Ciekawe jak Nasza Muśka nad morzem wypoczywa, czy chociaż ma możliwość spacerowania. Oby tylko nie padało u nich.

Pozdrawiam Was wszystkie cieplutko.

niunia25
niunia25 06-05-2010 11:44

Ja tylko na chwilkę, nasza Musia kazała Was pozdrowić i mówiła, że pięknie wypoczywają i że tego im było trzeba. Ewcia szaleje do woli. Świeci u nich słońce, ale ogólnie jest zimno.

Oleńko poleż sobie dziś Skarbie i odpocznij, a jak nie będzie poprawy to lepiej odwiedzić lekarza.

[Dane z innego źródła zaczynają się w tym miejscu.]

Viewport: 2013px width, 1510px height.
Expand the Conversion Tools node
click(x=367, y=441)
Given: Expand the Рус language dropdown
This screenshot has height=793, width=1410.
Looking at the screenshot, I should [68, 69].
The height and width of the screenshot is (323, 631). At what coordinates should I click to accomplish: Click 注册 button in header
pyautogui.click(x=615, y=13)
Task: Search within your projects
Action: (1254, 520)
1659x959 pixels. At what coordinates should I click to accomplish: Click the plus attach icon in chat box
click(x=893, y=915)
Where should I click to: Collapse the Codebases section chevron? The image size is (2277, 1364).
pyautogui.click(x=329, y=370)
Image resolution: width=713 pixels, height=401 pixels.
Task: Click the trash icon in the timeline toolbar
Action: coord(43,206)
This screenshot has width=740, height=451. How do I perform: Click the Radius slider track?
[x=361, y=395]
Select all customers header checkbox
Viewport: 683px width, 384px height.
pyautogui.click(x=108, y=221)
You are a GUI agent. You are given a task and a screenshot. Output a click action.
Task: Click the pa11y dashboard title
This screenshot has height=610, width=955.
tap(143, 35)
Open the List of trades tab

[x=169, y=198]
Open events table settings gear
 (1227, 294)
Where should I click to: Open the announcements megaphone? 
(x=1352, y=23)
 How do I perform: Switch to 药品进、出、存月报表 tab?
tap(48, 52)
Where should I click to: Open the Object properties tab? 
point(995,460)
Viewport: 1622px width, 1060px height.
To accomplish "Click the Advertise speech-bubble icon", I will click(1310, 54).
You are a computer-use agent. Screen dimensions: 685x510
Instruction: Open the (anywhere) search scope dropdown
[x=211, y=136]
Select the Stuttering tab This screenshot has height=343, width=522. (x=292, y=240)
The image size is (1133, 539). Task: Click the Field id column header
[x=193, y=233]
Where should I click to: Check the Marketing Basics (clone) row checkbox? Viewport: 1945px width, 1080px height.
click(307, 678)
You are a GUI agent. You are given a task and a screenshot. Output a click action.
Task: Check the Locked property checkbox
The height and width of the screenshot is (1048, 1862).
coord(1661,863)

Edytko cieszę się, że Twój poród nie był aż tak ciężki jak co poniektórych dziewczyn. Mnie też się taki marzy. Ale jeszcze tak bardzo tym nie myślę, do września daleko.

Elza rzeczywiście ten czas leci jak szalony. I cieszę się, że
Maksiu nie ma kolek bo to chyba najgorsze dla dzieciątka i dla rodziców. Niech się zdrowo chowa i rośnie jak na drożdżach.

Aguś a te Twoje Skarby to prześliczne, dobrze że podpisujesz wszystkie zdjęcia bo ja nigdy nie wiem kto jest kto :))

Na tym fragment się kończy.